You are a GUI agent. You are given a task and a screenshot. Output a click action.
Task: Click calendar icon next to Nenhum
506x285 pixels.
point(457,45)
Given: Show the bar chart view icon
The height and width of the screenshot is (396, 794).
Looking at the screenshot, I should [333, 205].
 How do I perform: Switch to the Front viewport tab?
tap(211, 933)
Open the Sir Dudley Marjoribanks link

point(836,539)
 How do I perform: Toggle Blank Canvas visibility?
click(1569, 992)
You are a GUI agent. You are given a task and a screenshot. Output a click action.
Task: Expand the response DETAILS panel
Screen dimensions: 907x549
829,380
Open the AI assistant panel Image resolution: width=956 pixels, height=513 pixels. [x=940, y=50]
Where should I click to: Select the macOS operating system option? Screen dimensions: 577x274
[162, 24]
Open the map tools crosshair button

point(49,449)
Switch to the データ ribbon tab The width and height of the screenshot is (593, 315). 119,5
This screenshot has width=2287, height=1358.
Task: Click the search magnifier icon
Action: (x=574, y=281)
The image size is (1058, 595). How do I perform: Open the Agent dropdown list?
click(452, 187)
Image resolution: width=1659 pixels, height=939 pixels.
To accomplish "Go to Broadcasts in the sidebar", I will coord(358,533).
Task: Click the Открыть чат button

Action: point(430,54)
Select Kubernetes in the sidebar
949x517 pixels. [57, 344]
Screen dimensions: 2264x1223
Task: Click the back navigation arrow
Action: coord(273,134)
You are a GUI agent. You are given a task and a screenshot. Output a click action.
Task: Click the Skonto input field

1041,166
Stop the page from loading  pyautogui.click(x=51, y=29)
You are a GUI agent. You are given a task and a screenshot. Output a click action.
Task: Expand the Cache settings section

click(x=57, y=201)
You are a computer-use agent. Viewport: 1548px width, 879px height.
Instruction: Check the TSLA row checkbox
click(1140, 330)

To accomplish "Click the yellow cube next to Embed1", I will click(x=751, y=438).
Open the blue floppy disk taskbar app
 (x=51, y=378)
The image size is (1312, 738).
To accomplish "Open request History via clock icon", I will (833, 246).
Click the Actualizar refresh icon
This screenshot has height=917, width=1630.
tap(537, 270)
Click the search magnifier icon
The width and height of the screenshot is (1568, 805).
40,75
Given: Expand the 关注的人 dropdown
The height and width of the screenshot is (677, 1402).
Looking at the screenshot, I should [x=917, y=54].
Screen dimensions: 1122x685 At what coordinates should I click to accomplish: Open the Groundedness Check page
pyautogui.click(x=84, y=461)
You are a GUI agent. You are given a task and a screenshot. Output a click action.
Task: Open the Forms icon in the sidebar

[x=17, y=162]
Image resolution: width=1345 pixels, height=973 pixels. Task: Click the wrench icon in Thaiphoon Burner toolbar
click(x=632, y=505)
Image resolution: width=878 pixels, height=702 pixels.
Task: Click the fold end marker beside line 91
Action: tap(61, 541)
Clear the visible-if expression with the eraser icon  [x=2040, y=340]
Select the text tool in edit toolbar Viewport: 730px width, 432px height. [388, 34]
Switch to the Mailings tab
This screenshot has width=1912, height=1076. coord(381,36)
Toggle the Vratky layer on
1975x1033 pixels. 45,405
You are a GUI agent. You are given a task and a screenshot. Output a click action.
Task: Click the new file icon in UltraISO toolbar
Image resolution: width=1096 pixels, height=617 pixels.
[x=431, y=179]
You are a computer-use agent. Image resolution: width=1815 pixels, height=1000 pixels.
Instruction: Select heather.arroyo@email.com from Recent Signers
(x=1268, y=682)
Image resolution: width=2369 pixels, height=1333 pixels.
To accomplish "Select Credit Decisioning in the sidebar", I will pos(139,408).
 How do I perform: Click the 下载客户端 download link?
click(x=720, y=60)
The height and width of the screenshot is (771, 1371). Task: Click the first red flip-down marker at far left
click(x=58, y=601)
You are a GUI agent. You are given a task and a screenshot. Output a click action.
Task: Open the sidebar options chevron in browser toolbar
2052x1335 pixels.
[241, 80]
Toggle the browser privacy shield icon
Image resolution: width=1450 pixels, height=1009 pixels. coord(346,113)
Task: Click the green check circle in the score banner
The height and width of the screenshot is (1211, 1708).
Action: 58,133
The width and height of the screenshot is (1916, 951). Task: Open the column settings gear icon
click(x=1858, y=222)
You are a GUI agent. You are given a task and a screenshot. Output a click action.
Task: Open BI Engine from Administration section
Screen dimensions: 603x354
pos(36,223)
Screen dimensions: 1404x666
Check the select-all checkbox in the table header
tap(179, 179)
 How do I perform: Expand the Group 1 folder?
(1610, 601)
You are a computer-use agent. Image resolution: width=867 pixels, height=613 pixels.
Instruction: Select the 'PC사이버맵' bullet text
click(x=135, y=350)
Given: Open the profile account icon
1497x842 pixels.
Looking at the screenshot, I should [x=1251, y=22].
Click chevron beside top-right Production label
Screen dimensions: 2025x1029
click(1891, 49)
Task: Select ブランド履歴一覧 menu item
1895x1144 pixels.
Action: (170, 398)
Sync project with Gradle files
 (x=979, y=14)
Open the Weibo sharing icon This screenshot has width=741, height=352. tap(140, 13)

========

Exercise aim ▸ A single figure is expected: the count of lines in the data above that include the word "panel".

Answer ▸ 2